START Data shown
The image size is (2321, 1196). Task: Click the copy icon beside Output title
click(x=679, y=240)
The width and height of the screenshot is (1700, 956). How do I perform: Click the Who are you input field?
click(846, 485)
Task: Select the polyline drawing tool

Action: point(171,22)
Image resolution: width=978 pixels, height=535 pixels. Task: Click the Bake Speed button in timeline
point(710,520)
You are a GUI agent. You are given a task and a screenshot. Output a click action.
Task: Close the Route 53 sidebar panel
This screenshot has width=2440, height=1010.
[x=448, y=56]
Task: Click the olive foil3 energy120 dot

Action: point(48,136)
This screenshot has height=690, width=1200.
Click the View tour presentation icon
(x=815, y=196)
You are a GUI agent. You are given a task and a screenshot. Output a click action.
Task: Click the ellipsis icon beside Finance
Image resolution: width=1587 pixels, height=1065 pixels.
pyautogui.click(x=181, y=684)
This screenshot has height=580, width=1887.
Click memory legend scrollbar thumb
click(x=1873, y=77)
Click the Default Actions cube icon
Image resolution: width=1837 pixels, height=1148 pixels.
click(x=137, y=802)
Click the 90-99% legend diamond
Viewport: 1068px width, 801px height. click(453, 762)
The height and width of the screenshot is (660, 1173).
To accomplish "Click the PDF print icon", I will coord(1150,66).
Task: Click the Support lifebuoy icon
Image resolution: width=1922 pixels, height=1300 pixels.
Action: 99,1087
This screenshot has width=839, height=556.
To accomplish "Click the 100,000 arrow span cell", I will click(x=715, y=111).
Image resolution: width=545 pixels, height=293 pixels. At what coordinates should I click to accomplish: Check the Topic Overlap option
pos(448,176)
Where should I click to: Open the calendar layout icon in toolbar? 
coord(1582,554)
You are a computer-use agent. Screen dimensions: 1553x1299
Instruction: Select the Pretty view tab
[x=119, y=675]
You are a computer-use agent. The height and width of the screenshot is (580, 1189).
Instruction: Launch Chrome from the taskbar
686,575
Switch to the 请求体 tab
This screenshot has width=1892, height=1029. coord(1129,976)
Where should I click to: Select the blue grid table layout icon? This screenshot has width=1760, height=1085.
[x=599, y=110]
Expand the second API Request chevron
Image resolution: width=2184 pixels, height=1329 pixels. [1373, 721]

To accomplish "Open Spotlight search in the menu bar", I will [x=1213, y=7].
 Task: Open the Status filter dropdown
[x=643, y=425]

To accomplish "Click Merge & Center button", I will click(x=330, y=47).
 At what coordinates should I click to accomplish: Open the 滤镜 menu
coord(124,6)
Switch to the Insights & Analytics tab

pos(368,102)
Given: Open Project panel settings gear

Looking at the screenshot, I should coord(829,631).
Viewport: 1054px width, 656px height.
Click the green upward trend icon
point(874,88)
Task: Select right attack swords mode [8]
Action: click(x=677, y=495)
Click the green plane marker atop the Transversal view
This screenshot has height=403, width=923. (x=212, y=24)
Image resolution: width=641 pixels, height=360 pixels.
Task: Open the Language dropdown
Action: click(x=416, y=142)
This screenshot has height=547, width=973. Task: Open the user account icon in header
END Data shown
*Task prompt*
Copy the lines of the entries above that mention "computer".

*Exercise answer*
You are a computer-use agent. Screen dimensions: 1553x1299
You are a computer-use agent. The height and width of the screenshot is (580, 1189).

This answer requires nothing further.